What does it mean to say to say that the electroweak interaction is described by a gauge field theory based on the $$SU(2)_{L}\times$$$$U(1)_Y$$ symmetry group?

I know that SU(2) is a group of unitary matrices and U(1) is the circle group but I don't really see what the sentence means. I haven't taken any quantum mechanics but an doing research on Higgs decays and would like to gain a bit more understanding.

Last edited: Sep 9, 2007
2. Sep 9, 2007

### americanforest

anybody?

3. Sep 15, 2007

### samalkhaiat

4. Sep 15, 2007

### mjsd

ok, if you just wanna understand what this statement means then:
the keyword in this sentence is gauge field theory. The group can be any (Lie) groups really, but gauge invariance means a lot.
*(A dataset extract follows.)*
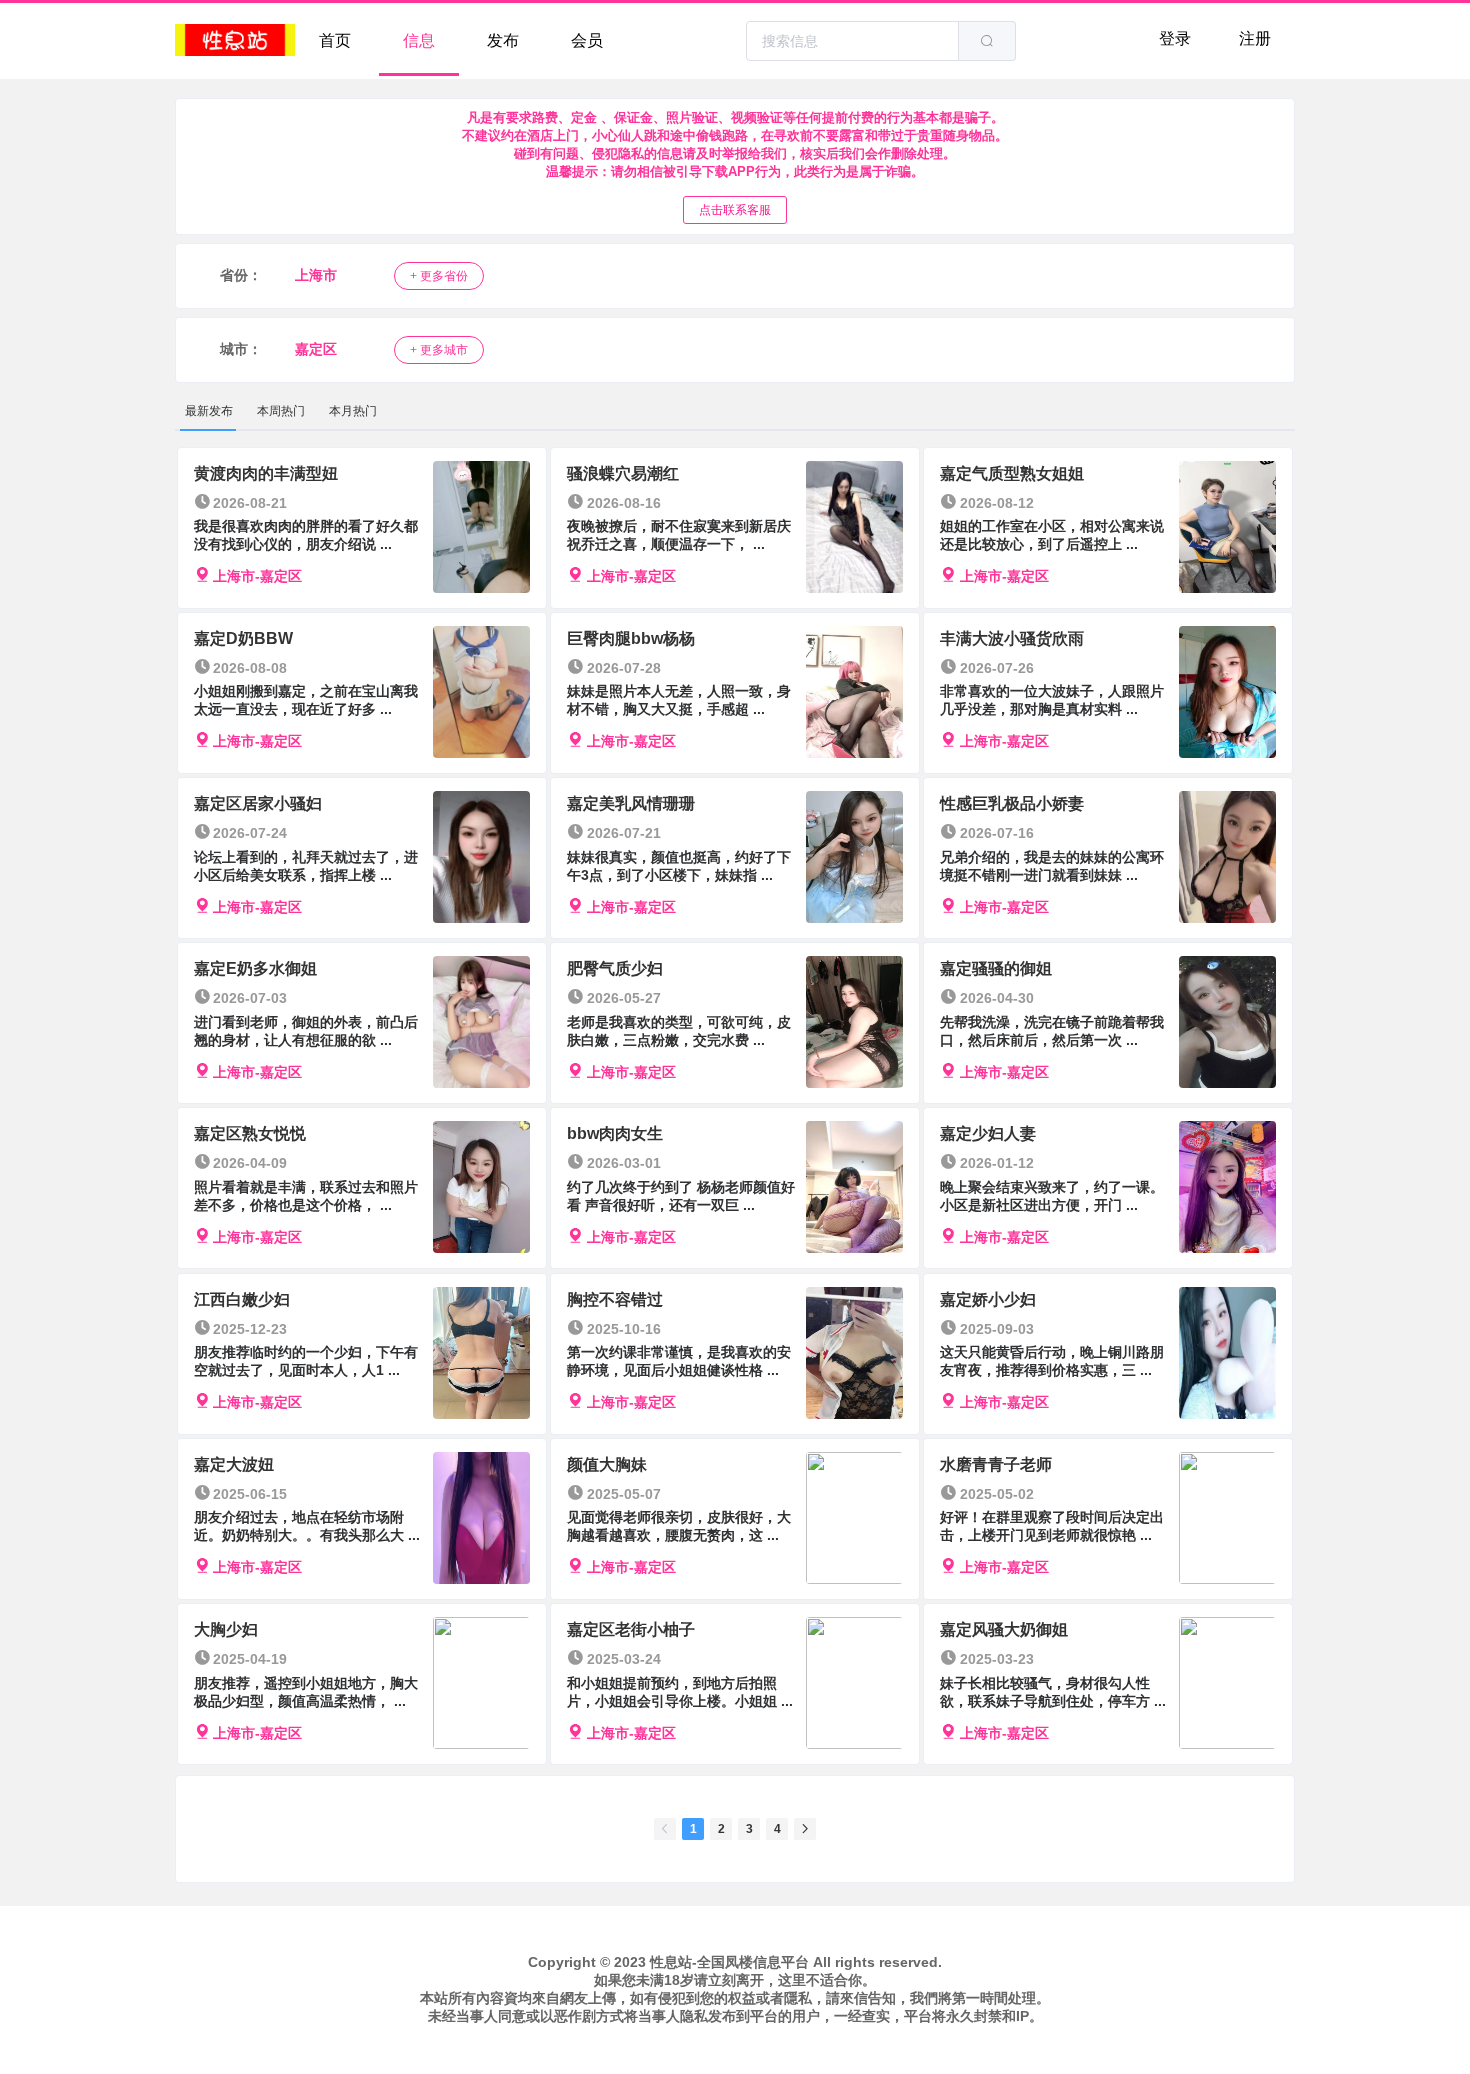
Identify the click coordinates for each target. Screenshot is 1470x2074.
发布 (503, 40)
Suppose you have a group transformation operator, $$U(\vec \alpha) = \exp (i \vec \alpha \cdot \vec g)$$ where
$$\vec g = (g_1, g_2, \ldots, g_n)$$ and the $$g_i$$ is a generator of the group G. here $$\vec \alpha = (\alpha_1, \alpha_2, \ldots, \alpha_n)$$ is just a list of parameters. now if a transformation under $$U(\vec \alpha)$$, say
$$\psi'(x)=U(\vec \alpha) \psi(x)$$ leave your overall Lagrangian (say a Dirac Lagrangian) invariance, then we say the Lagrangian is invariant under a global phase transformation. Now what is this Lagrangian, it is unimportant for someone who do not know Quantum Mechanics. But what is important is that suppose you have some Lagrangian which is made up of some combinations of the $$\psi(x)$$ field and its conjugate put together in such a way that when you apply $$U(\vec \alpha)$$ to them the overall Lagrangian won't change (of course this needs not happen, but let's assume it does).
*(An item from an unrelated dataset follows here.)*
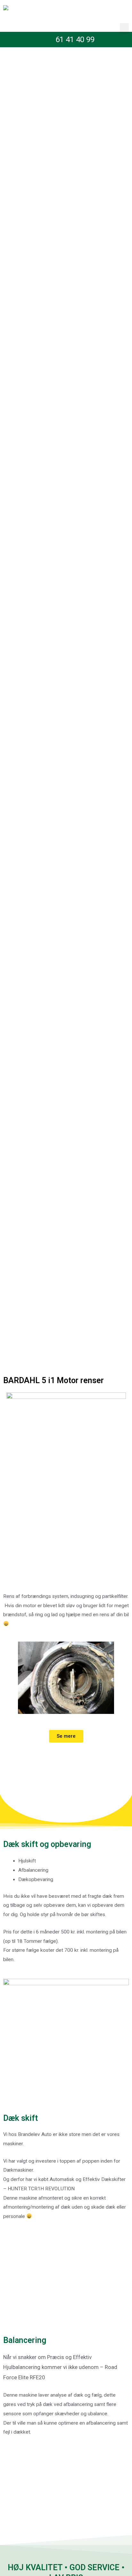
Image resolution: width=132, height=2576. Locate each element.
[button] (124, 28)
now we can go further and ask whether each $$\alpha_i$$ are just numbers or can they be dependent on x (the position coordinate) as well? In general, you will find that the Lagrangian under such transformation as $$U(\vec \alpha(x))$$, do change and in order to keep it invariant, you need to introduce a gauge field and the associated gauge transformation of this field. So everytime when apply $$U(\vec \alpha(x))$$ to $$\psi(x)$$, you also apply this gauge tranformation to your gauge field. Now if the overall Lagrangian remains unchanged after these series of tranformations (local gauge transformation), then we say it is gauge invariance. (ok... that's all you really need to know, without seeing the maths)

Now, the obvious by-product of the above process is the introduction of the gauge field which turns out to be, in the SU(2)xU(1) case, corresponding to the electroweak force. So, to answer your question as to what that initial statment means, it is nothing but saying that the gauge field associated with the SU(2)xU(1) group (when you apply this symmetry it leaves the appropriate electroweak lagrangian invariant) turns out to be the electroweak force we observed in reality.

people are motivated to look at this because for quantum electrodynamics (QED), the group is $$U(1)_Q$$ where Q means charge. And it is known for a while that local gauge invariance is exactly how to explain electromagnetic interactions. Electroweak and SU(2)xU(1) is a great triumph for physics and symmetry.

NB: the generators for $$SU(2)_L\times U(1)_Y$$ (for electroweak) are the pauli spin matrices and hypercharge Y (whatever that means.. but the key point is that it is different from Q)

.